Les vins au verre font la différence avec un restaurant. Lesquels sont servis au verre, dans quelle fourchette de prix et ce qui change chaque semaine appartient au site, pas seulement à l'ardoise.
La cuisine est ce qui allonge la soirée. Petites assiettes, fromages, charcuterie, plats chauds : montrer qu'on mange ici évite que les clients dînent ailleurs et ne passent plus après.
Dégustations et privatisations sont la partie prévisible : date fixe, prix par personne, inscription. Elles remplissent les soirs de semaine et fidélisent bien mieux qu'une carte de réductions.
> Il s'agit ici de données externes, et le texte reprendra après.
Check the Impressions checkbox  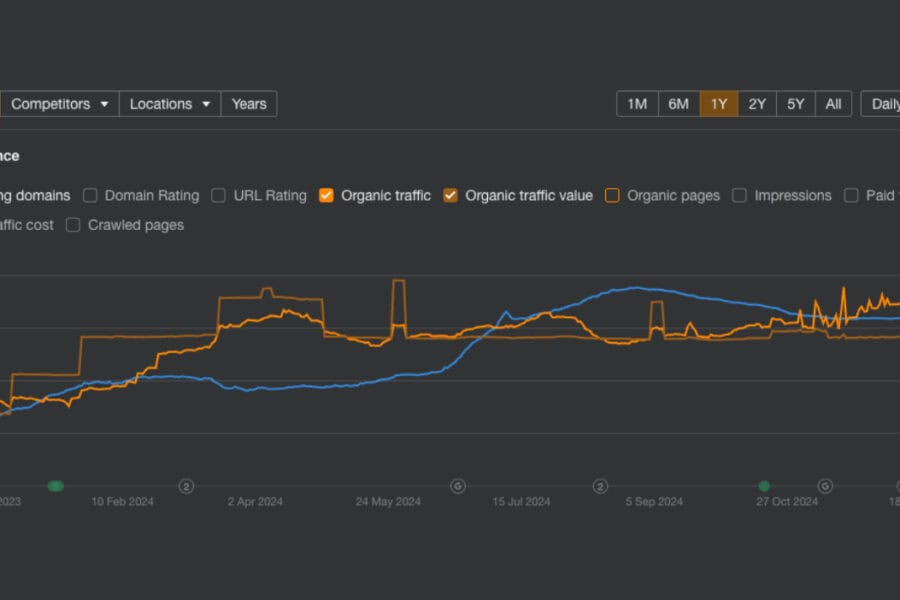(x=740, y=196)
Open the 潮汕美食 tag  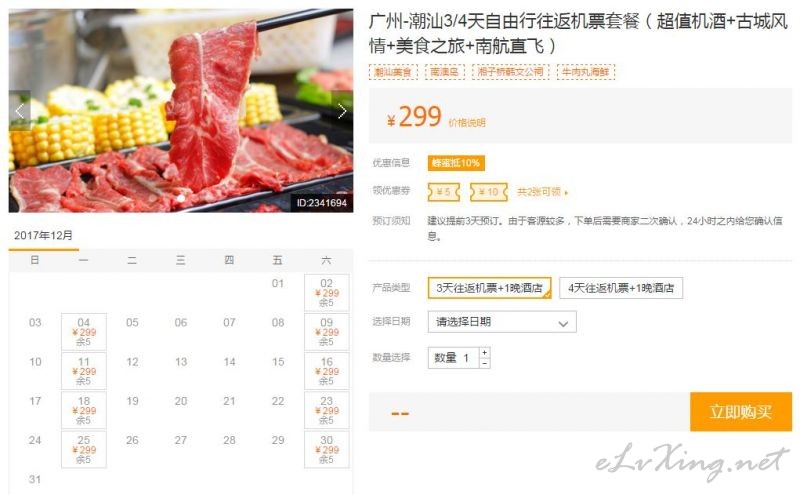tap(393, 72)
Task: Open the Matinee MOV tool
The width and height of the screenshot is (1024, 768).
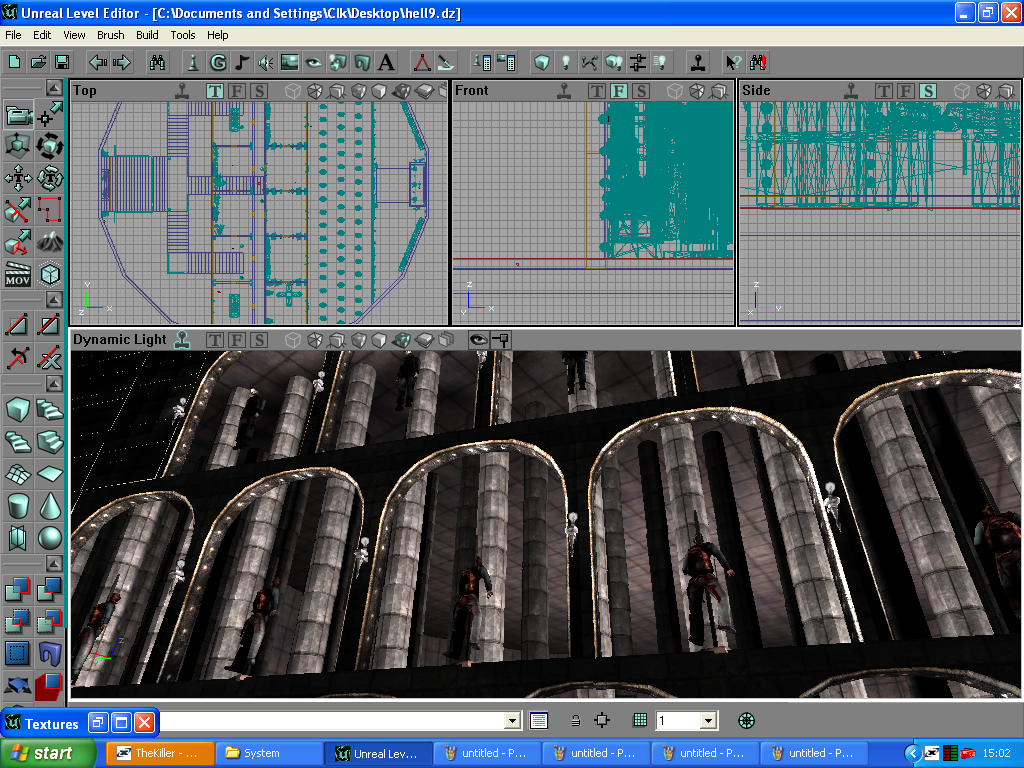Action: coord(19,273)
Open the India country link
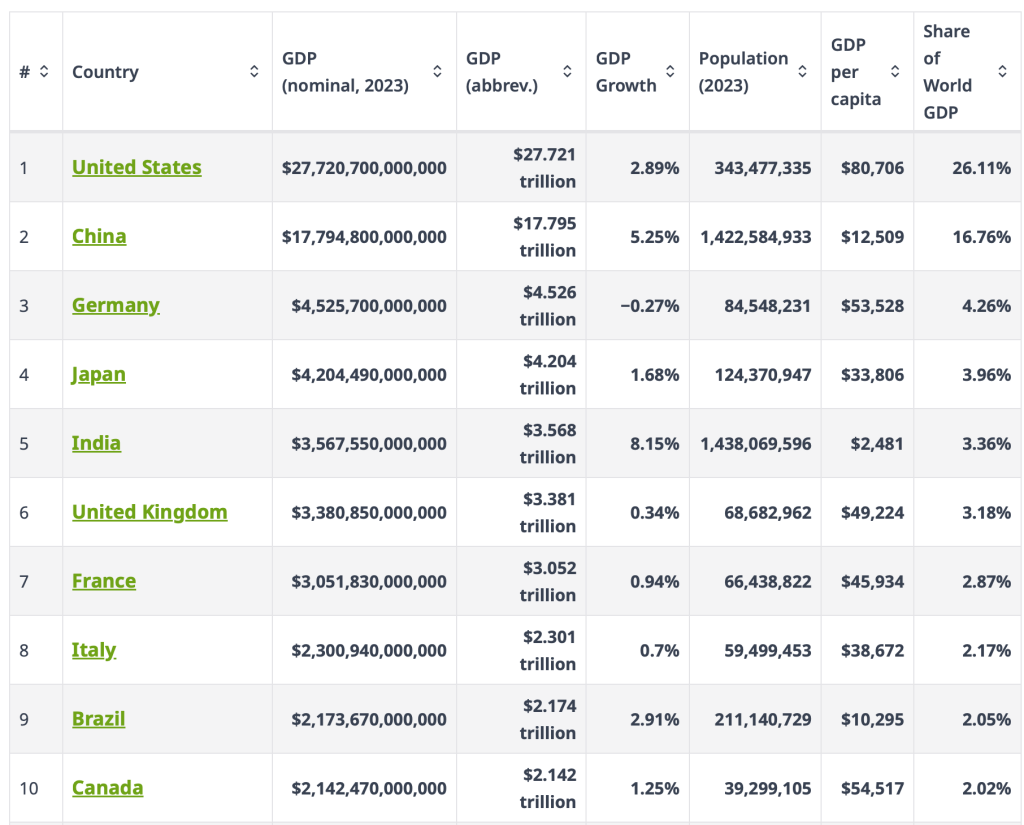The height and width of the screenshot is (825, 1024). pos(96,443)
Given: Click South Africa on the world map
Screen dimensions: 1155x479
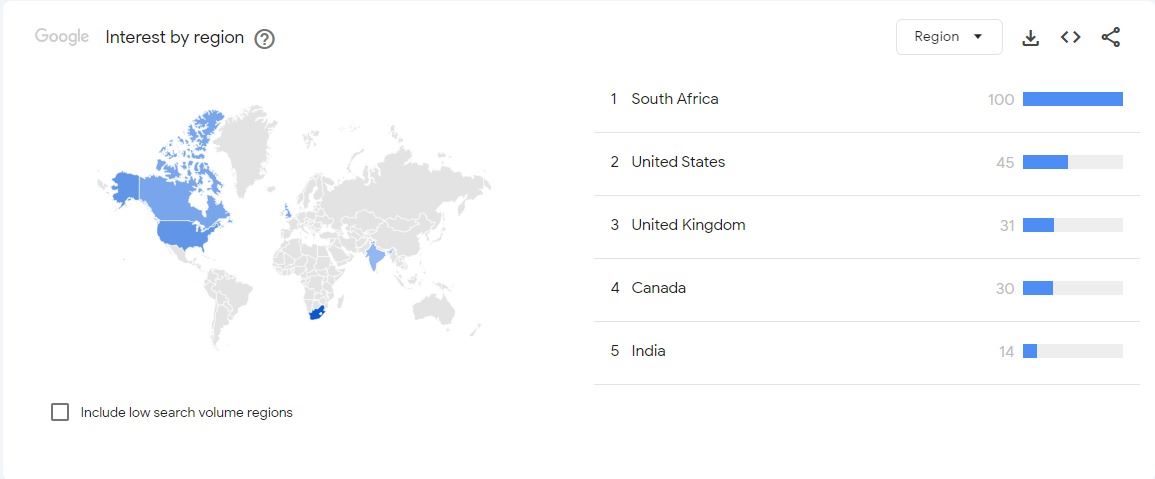Looking at the screenshot, I should pos(317,313).
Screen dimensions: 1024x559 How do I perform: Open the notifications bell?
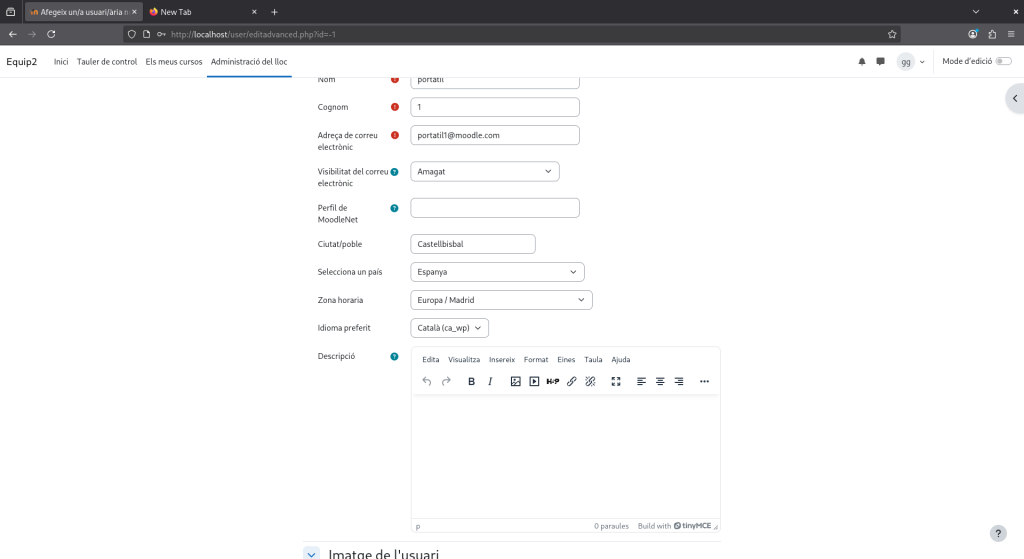point(862,62)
Les descriptions de vin échouent sur leur propre vocabulaire. « Minéral, sur des notes de pierre à fusil » n'aide personne qui veut boire un verre un jeudi soir. Des comparaisons avec ce que le client a déjà bu, et l'aveu qu'un vin est simplement agréable, vendent plus de bouteilles que le jargon.
Combien de temps tient une bouteille ouverte ? C'est cette réponse qui fixe la largeur de la carte au verre. Expliquer le système utilisé — argon, mise sous vide, tirage — et la durée de conservation qui en découle justifie qu'un vin cher figure lui aussi au verre.
La bouteille à emporter est un second commerce. Le prix en boutique diffère-t-il de celui à table, livrez-vous à domicile, peut-on venir chercher un carton commandé : l'écrire fait vendre le dimanche matin à des gens qui ont bien bu le vendredi soir.